German artist Herbert Hamak's 2009 resin and pigment works S. T. H1137N and S. T. H1139N (notably on canvas) that seem like blocks of ice, their depths unfathomable when viewed head on, but obvious when viewed from the side. Their obvious lack of depth revealed from any oblique angle is somewhat countered by the sense of murky depths when approaching the work head-on. A slight commentary perhaps on the ways in which viewpoint can seriously alter perception. Comparisons to Roni Horn's blocks of glass are formally relevant, but Horn's works are more about the clarity of the material (glass), the singularity of the material as weighty sculpture, and their allusiveness to clear waters. Hamak's, meanwhile, seem to be rooted in the relationship of other material to painting. Even their small size roots them on the wall, though the orientation of one of the works on display at the Armory jutted so far out into the field of vision that it could neither easily be termed painting or relief, but rather wall-sculpture. Hamak's use of resin is a method of suspending pigment, to focus on the color itself, rather than of the interaction between the two. Still, the resin serves to blunt the pigment's vibrancy, creating a matte quality that blunts the metaphorical connotations of clear sightedness.

Peter Zimmermann's works (e.g., Bud, 2008), made of epoxy resin on canvas, look like colorful oil slicks, with one layer slightly overlying the next.

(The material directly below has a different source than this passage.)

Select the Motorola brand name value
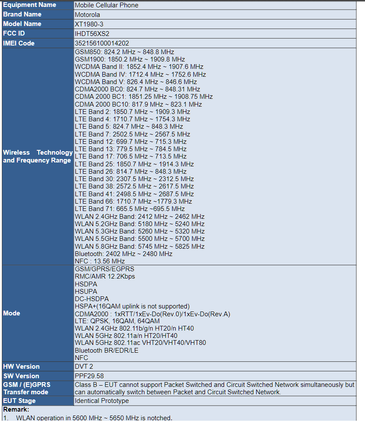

Although joyful in their vibrancy, there is a slightly menacing quality to these works. Based on real-world images, Zimmermann lowers the melting point of abstraction. No Morris Louis or Helen Frankenthaler reinforcing the idea of paint on canvas, in these works the epoxy denies the canvas base on which it lies. Reminiscent of high gloss car paint, these works could be conceived as inadvertent cautionary statements to the nations that valorize oil. But that is perhaps going to far. What is certain is that there is a fetishistic quality to Zimmermann's work that sucks you in, just like the rainbow colors on a oil slick. The most apropos comparison would be to Lynda Benglis's poured colored latex, whose rejection of the canvas altogether took the idea of painting off the support. But whereas Benglis's works have unfortunately not physically withstood the effects of time (many of the works unfortunately now look dirty), Zimmermann's are all timeless perfection. He has transformed Benglis's floor spills into controlled pictures abstracted from reality. In this he has ties to Gerhard Richter and his effacing of underlying images, though without Richter's obsessive attention to all kinds of images and also without Richter's cutting critique or inquiry into representation. Although I admit that I very much like Zimmerman's work, it is enticing, I feel its twisting of the legacy of Benglis's floor pieces, which deliberately flouted location (made in whatever studio she could find), material (latex was a slightly unusual material at this time) and the idea of the vertical painting (floor pieces) is dubious.The colors slide too easily over one another, creating ever-so-slight shadows that wash away thought.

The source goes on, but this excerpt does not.